From the entries below, tally how many lines contain "computer" and report only that figure.
══ Records for the task
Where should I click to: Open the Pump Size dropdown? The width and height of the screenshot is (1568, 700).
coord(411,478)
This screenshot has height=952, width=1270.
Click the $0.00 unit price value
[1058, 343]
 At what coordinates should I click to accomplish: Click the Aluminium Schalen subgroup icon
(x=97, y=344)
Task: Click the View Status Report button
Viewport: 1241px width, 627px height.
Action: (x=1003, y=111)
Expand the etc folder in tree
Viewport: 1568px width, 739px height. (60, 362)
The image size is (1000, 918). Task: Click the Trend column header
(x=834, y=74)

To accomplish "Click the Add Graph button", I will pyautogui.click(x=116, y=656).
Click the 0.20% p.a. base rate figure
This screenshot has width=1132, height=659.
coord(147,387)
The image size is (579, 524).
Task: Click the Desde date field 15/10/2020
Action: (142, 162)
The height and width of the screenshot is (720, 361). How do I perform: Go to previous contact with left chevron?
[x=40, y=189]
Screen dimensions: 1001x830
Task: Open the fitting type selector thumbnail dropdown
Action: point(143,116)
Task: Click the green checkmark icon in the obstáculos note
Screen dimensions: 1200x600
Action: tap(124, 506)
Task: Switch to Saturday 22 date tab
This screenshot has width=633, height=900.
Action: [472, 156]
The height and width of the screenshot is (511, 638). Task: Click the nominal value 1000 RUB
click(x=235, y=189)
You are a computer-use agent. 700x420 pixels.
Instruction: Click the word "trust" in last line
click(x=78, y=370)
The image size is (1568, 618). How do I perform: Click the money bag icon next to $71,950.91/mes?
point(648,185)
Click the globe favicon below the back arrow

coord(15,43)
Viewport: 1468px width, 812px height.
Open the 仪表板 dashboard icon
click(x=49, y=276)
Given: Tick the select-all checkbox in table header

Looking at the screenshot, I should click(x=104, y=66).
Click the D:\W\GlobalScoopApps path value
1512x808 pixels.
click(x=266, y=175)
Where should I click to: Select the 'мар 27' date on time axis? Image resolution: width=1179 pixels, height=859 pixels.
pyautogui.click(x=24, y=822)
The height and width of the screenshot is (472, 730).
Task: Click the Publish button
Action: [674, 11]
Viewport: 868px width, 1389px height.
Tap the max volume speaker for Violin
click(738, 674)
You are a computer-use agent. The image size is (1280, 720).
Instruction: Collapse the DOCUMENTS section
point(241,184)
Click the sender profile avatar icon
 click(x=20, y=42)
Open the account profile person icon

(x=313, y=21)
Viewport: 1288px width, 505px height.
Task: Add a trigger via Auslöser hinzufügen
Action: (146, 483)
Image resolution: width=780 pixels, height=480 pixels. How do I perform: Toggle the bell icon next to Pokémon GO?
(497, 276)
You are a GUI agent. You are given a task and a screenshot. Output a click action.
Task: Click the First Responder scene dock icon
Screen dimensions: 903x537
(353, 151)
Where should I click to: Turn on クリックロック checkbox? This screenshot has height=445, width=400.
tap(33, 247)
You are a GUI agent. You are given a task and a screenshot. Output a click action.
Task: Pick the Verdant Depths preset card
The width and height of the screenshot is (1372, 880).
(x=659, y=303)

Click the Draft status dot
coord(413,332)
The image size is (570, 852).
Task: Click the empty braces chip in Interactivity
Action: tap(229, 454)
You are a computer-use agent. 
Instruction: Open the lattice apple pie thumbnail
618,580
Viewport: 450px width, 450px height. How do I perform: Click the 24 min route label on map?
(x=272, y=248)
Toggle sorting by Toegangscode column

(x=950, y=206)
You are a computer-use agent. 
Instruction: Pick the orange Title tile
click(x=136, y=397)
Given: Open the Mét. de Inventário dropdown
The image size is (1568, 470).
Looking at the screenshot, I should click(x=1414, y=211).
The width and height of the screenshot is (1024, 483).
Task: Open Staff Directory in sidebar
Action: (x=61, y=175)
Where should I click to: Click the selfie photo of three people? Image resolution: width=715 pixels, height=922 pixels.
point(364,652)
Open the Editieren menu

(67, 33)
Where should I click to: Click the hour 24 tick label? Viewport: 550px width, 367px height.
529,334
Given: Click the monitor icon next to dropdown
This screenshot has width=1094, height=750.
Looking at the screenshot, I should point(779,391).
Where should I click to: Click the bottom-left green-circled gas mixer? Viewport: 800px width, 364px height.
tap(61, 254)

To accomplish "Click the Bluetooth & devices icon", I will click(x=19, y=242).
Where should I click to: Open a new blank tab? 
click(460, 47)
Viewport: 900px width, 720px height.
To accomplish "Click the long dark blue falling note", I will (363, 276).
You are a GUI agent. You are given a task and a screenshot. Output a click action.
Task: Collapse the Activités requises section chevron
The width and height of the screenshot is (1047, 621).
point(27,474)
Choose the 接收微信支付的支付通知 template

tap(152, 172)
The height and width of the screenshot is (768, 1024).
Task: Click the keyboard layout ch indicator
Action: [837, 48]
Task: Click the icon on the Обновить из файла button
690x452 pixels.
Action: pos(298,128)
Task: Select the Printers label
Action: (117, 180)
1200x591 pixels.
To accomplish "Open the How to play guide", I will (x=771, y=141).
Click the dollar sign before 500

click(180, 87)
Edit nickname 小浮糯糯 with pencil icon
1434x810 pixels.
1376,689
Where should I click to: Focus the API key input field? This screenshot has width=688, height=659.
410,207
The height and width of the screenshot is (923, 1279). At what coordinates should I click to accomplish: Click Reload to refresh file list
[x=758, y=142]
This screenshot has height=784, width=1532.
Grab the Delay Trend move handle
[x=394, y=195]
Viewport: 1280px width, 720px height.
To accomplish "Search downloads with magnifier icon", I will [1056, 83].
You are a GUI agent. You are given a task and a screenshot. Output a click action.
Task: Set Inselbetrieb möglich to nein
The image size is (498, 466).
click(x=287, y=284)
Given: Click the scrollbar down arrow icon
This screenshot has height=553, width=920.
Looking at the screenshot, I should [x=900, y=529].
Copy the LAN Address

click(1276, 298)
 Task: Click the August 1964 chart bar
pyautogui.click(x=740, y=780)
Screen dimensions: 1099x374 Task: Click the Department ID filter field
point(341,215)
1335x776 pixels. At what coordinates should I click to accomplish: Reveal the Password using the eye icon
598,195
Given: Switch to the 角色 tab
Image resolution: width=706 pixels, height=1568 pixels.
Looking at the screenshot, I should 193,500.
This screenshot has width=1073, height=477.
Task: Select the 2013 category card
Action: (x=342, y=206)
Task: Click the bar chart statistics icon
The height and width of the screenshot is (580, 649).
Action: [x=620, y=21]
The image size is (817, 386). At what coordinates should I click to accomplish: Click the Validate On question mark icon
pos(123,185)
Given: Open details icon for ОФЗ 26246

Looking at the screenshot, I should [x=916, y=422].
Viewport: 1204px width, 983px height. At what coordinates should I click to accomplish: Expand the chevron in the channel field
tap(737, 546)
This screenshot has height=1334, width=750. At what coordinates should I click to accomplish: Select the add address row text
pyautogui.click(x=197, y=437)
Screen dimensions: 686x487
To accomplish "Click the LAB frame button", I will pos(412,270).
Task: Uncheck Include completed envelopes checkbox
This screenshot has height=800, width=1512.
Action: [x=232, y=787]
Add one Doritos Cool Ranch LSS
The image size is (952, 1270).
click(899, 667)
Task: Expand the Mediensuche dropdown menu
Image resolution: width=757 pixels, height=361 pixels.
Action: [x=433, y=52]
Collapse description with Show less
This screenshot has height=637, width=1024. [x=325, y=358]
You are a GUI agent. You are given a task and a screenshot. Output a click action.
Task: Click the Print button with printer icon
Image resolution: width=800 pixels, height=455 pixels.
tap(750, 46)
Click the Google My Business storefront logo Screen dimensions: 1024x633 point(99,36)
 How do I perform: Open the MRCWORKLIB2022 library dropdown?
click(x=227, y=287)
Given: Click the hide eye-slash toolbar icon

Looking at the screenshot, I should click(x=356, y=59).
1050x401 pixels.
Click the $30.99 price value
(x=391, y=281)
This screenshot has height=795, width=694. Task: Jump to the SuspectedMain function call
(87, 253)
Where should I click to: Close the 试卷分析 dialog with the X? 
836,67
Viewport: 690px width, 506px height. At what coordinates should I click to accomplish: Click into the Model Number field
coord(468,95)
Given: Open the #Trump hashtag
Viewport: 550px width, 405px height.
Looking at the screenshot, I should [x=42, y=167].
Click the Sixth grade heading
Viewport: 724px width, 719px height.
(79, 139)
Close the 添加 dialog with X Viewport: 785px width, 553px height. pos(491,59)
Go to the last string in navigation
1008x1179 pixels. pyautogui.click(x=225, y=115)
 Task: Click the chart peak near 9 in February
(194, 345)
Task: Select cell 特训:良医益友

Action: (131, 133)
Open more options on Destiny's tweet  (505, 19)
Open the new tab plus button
════
> [Answer space] 4